Hello,
I have CentOS 6.3 installed on a server with dual Xeon CPU's.
Motherboard info: http://www.supermicro.com/products/motherboard/Xeon/C600/X9DRT-HF.cfm
CPU info (we have two of these): Intel(R) Xeon(R) CPU E5-2620 0 @ 2.00GHz http://ark.intel.com/products/64594/Intel-Xeon-Processor-E5-2620-15M-Cache-2...
Generally kvm-qemu works. But, my Debian guest OS (Debian "squeeze" with 2.6.32 Linux kernel) won't boot up if I assign more than 4 vcpus to the guest. What happens is, the kernel starts to load then it freezes right where it should load the Linux agpgart module. It just hangs there. I can hit enter in the console and the cursor moves down but that's all what I can do besides force-shutoff the guest vm.

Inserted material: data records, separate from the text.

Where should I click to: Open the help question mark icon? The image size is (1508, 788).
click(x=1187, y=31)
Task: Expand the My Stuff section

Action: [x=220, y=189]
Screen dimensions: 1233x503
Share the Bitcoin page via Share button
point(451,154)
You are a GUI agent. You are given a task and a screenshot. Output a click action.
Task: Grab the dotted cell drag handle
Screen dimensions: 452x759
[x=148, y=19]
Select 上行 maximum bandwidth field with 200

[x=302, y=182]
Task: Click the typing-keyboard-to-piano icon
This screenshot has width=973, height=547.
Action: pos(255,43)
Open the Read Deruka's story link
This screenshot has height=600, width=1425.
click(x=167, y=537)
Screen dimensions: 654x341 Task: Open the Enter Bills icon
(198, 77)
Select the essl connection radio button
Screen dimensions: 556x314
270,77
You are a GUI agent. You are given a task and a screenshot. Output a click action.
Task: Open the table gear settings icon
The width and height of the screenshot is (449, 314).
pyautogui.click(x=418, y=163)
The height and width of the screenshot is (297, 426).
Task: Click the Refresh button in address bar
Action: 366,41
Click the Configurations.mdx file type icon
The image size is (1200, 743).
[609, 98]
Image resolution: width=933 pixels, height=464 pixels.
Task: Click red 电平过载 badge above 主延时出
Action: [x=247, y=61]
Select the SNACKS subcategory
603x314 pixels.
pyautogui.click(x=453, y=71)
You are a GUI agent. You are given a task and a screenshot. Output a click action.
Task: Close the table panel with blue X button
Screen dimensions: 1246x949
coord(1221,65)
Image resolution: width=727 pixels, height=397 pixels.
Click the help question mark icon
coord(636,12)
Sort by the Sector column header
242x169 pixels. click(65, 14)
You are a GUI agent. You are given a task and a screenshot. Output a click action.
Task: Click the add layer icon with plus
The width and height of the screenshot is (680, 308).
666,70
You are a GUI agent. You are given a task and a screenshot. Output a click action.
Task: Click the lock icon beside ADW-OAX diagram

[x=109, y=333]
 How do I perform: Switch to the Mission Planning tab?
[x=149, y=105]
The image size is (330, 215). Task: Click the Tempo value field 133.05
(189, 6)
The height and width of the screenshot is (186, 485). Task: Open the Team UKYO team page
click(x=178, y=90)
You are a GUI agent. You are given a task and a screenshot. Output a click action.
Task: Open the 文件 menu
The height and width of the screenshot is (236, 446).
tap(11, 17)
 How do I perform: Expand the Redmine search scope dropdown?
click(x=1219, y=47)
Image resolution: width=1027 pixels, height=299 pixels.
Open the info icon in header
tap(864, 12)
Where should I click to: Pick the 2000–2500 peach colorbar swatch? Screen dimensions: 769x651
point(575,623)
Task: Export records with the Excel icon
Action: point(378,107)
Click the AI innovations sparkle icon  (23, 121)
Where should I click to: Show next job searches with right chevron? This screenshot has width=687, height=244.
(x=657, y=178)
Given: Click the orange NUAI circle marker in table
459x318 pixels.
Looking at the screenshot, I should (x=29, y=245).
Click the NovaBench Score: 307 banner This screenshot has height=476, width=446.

If I change the VM's config to have just 4 vcpus then it boots up most of the time! Sometimes it hangs with just 4 vcpus, too. When it hangs, it always hangs at the same point, so it is consistent. Also, changing the amount of RAM of the VM also have an effect: with 6GB or less RAM assigned to the VM it most likely boots up fine. With 8GB RAM, however, it will boot up about 50% of the time and it hangs the other 50% of the time. My Debian guest VM *never* booted up with 6 or more vcpus. Agaim, with 4 vcpus it may or may not boot up but if I add 8GB RAM regardless of the vcpu count it will more likely hang at bootup. I don't change anything else between these tries just the number of vcpus or the amount of RAM.
I have tried to use a newer Debian kernel installed from Debian backports (3.2.x.x Linux kernel), but it did not help. What happens is exactly the same thing. I also have other Debian VM images (some of the raw image file based some of them LVM block device based) and I can reproduce the problem with all of them.
My problem somewhat resembles this one: http://forum.parallels.com/showthread.php?t=4882 except that I'm not using parallels at all, I am trying to use kvm-qemu under CentOS 6.3 But this part seems to apply to my case: "I did experience some relief ... by changing the amount of available RAM, but that has no longer prevented the intel-agp kernel panic recently."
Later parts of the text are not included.